Although one of the two PDP ministers who quit has rejoined office and the other has promised to do so soon, the crisis persists in Jammu and Kashmir's main ruling party.

Basharat Bukhari, who submitted his resignation to Chief Minister Mehbooba Mufti immediately after a portfolio reshuffle, joined back office as the Horticulture Minister on Tuesday.

Imran Raza Ansari, who too resigned after apparently being irked over not getting a better portfolio, has left for Iran on a personal visit.

Peoples Democratic Party sources said Imran Ansari has promised to assume office on his return.

Both the disgruntled ministers met Mehbooba Mufti who asked them to withdraw their resignation before she could address their concerns, informed sources said.

Bukhari did not deny that portfolio allocation was one reason for his resignation.

"If I said portfolio allocation had nothing to do with my resignation, I would be lying. I have been elected by the people and I am answerable to them. That is why I had to make my stand clear," Bukhari told the media.

"I have written to Mehboobaji and she has promised my concerns will be addressed.

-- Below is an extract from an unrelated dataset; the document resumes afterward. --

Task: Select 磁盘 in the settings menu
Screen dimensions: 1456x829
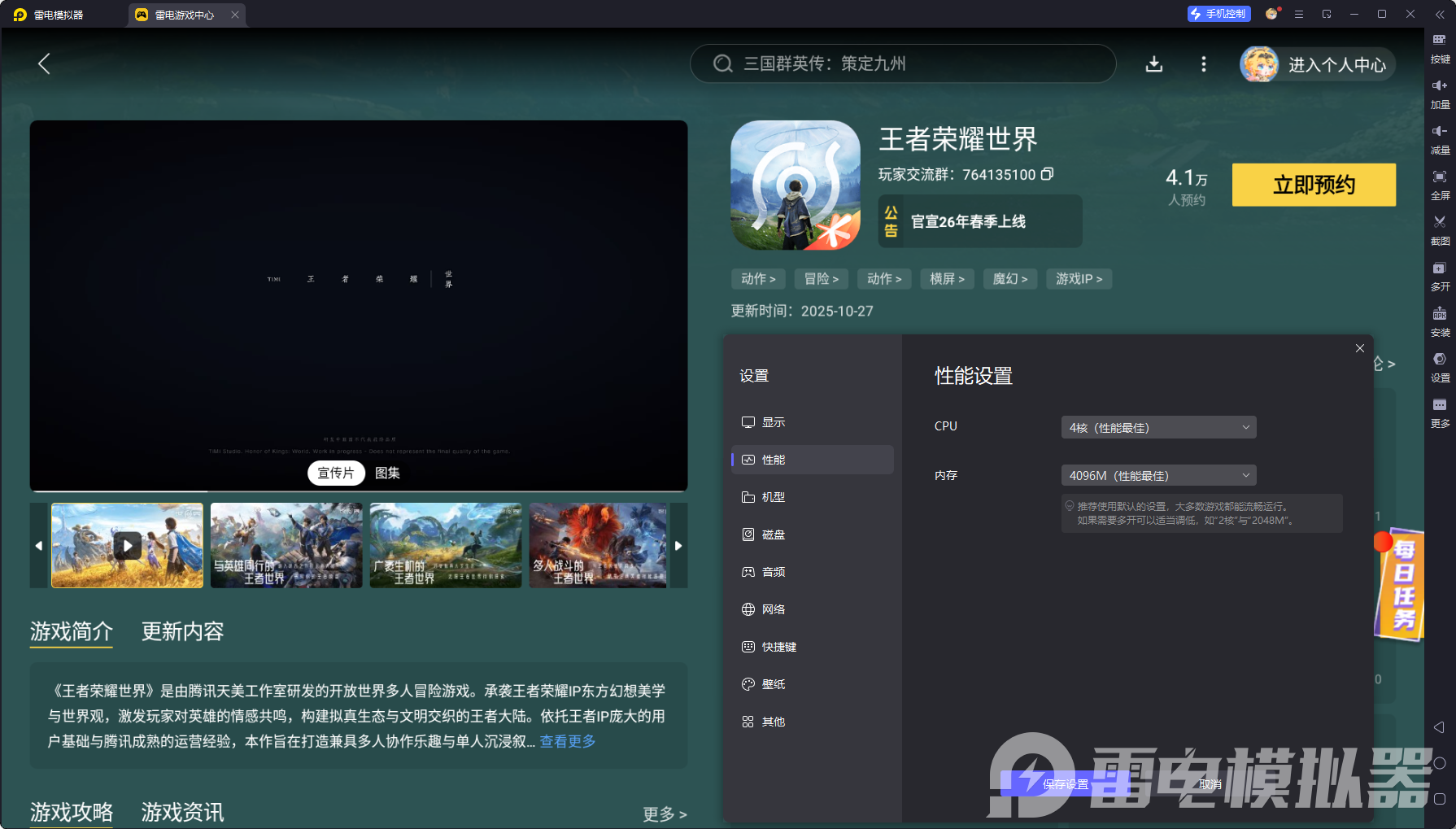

Hope that happens," he said while confirming that he has taken up his new assignment in the reshuffled ministry.

Imran Ansari is silent over the reasons for his resignation.

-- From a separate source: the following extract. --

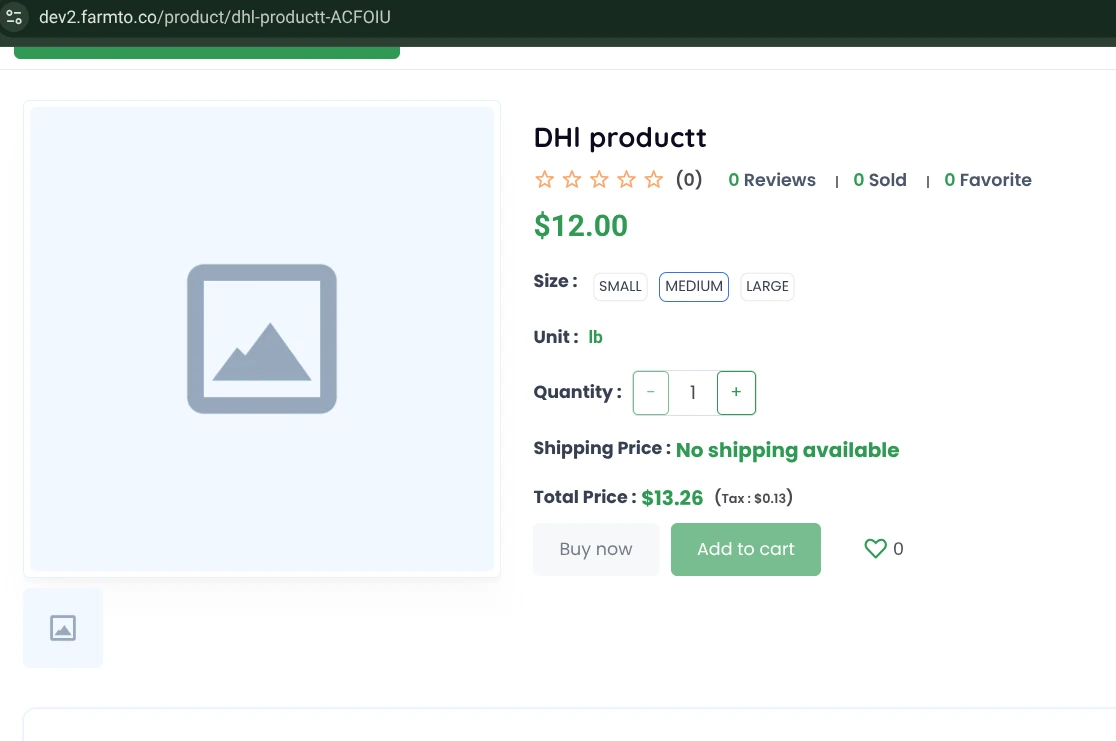Click the green bar at page top
The height and width of the screenshot is (741, 1116).
click(207, 52)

But a legislator from Srinagar's Zadibal constituency, Abid Ansari, has launched a frontal attack on Roads and Buildings Minister Naeem Akhtar and another senior party leader, Peerzada Mansoor Hussain.

If the party gets decimated in by-elections to the Lok Sabha due by March, Naeem Akhtar and Peerzada Manzoor would be responsible, Abid Ansari said.

Srinagar PDP MP Tariq Hameed Karra resigned from the party and the Lok Sabha after joining the Congress. Mehbooba Mufti's Lok Sabha seat, Anantnag, is also vacant.

Abid Ansari's warning came a day after another PDP MLA, Abdul Majid Paddar, said that his voters felt let down that he had not got a ministerial berth.

At least five PDP legislators, including the two disgruntled ministers, are now seen as dissidents in the PDP, which has 28 members in the 87-member assembly.

Sources close to Mehbooba Mufti said she can't accommodate every "so-called dissident" by giving a ministerial berth given the compulsions of the coalition government she runs with the BJP.

Many feel that the dissidents might not be able to rock the PDP boat so strongly that it capsizes.

This is not disputed even by Mufti's arch rival and former Chief Minister Omar Abdullah.

In a tweet that followed the resignation of the two PDP ministers, Omar Abdullah said: "As long as Mufti had the blessings of the Prime Minister, Narendra Modi, her government would survive."

Yet, the immediate challenge before the PDP and its President Mehbooba Mufti is to win the Srinagar and Anantnag Lok Sabha seats.

PDP's political standing in both Anantnag and Srinagar Lok Sabha constituencies took a serious beating because of the over five-month-long unrest last year in which 94 people were killed.

The party is engaged in a hectic exercise to regain its lost ground.

Dissidents washing their dirty linen in public is bad news for all parties. It is much more so for the PDP that had emerged as an alternative to the National Conference in the violence-torn Kashmir Valley.